急遽それが必要になってたまたま近くにいたソコにこっそりと倉庫に忍び込んで探してくれないかと頼んだのであった。
ソコはイカイの能力を使い、魔力を隠すクロークを使って警備兵にバレないように倉庫に忍び込んだ。
ちょっと時間はかかったけどそれは見つけられた。
娘さんからもらったペンで窓枠のところに置いてあった。
日も暮れてしまったしペンだけ届けてさっさと帰ろうとソコが倉庫を出た時に事件は起きた。
大きな声が聞こえてきてバレたのかとソコはゆっくりと声の方を見た。
すると警備兵が怒鳴っているのだが対象はソコではなかった。
黒いローブに身を包んでフードを深く被った怪しい格好の相手に警備兵は何者だと問いただしていた。

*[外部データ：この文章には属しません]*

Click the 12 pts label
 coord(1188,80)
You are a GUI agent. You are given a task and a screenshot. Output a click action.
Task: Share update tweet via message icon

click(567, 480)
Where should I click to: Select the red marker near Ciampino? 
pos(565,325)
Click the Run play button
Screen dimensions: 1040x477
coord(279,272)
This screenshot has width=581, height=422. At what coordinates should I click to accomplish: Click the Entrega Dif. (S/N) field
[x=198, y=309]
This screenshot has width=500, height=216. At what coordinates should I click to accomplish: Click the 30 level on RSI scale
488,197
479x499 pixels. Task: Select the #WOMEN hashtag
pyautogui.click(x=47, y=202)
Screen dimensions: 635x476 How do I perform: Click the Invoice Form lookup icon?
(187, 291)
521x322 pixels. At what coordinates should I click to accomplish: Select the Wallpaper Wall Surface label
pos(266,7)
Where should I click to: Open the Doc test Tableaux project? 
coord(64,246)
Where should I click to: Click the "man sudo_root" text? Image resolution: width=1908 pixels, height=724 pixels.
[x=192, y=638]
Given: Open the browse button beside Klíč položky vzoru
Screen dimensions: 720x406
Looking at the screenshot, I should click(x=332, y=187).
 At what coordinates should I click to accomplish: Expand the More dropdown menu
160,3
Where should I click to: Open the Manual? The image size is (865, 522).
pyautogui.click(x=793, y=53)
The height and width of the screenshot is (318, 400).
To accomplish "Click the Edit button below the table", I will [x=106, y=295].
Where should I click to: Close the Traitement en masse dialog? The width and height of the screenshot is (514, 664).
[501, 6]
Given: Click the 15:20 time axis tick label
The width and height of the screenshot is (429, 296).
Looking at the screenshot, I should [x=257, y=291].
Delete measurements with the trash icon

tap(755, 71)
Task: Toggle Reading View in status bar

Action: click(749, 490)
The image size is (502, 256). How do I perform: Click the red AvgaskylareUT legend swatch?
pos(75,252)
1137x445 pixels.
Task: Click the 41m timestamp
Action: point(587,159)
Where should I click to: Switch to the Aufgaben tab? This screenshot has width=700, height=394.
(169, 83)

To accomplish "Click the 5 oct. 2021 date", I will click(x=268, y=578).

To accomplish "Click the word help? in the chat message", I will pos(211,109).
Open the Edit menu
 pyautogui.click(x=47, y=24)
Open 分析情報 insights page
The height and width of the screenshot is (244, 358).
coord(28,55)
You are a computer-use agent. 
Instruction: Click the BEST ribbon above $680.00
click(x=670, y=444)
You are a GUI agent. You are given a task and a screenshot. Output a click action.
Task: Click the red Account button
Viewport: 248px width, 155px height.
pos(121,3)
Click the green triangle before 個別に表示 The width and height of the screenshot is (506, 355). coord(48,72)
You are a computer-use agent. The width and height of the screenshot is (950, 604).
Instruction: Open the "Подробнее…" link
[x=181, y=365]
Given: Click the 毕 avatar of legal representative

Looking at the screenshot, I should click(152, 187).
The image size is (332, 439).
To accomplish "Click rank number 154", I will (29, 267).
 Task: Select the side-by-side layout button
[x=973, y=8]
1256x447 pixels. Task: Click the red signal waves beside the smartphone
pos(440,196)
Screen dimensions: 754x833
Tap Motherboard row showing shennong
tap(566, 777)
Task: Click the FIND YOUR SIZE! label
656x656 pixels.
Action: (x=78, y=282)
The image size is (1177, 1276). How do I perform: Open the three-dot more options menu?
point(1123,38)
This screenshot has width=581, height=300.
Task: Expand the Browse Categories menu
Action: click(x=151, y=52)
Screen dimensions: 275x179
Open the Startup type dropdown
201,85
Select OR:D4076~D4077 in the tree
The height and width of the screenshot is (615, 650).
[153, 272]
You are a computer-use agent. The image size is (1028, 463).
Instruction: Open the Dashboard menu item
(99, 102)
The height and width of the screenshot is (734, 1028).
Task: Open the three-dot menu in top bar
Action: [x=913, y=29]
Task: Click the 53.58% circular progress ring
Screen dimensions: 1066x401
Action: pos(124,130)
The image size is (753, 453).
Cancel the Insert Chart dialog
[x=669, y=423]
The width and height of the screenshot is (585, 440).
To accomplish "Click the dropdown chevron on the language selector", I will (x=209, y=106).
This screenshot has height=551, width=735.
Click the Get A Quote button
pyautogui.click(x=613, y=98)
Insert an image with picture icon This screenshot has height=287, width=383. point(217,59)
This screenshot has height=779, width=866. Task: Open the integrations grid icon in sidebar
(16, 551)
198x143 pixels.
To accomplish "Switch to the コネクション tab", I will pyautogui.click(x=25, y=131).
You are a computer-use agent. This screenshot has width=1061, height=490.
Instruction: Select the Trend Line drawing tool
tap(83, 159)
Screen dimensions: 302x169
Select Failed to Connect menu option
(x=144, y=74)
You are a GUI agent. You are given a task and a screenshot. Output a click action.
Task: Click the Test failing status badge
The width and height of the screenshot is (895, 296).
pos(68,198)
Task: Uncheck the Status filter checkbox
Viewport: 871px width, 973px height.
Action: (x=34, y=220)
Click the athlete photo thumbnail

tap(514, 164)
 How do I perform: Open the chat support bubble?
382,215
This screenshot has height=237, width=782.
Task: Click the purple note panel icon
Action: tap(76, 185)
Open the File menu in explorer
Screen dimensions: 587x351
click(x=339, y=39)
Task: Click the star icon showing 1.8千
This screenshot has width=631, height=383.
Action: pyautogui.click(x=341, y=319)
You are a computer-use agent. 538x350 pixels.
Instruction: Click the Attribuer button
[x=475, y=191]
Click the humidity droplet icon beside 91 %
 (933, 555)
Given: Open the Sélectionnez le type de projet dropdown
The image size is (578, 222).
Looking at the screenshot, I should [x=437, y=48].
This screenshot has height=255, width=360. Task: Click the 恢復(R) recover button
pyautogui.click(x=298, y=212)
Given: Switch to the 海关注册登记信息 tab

他の警備兵も集まってきているし今のうちだとソコは倉庫を離れ始めた。
次の瞬間だった。
大きな音がして警備兵が1人飛んできた。
近くに落ちてソコは慌てて身を隠した。
びっくりしてしまってイカイの能力が解けてしまっていたが警備兵がソコに気づくことはなかった。
なぜなら警備兵の胸には大きな穴が空いていて、すでに死んで動かなかったからだ。
ソコは見た。
黒いフードを着た怪しい奴の顔を。
「骨だった……スケルトンとかそんな感じの」
皮膚も肉もなく剥き出しの頭蓋骨がフードの下に見えたのだ。
警備兵と魔物が戦い始めたが一方的だった。
警備兵が子供でも相手にしているかのようにやられていき、ソコは逃げ出した。
「だからオヤジさんに言ったんだ」
オヤジさんとはソコの雇い主である商会長のことである。
倉庫が襲われていることを伝えるとオヤジさんはソコに帰るように伝えて自分は通報しに行った。
どうなったのかと心配であったが次の日倉庫の中身は盗まれて、警備兵や通報で駆けつけた兵士も皆やられてしまったのだと聞いた。
オヤジさんはソコに昨日のことは誰にも言わずに忘れるんだと言った。
もしかしたらソコに危険が及ぶかもしれないからと強く念押ししてソコも危険なことが起こっていることは分かるのでそれに素直にうなずいた。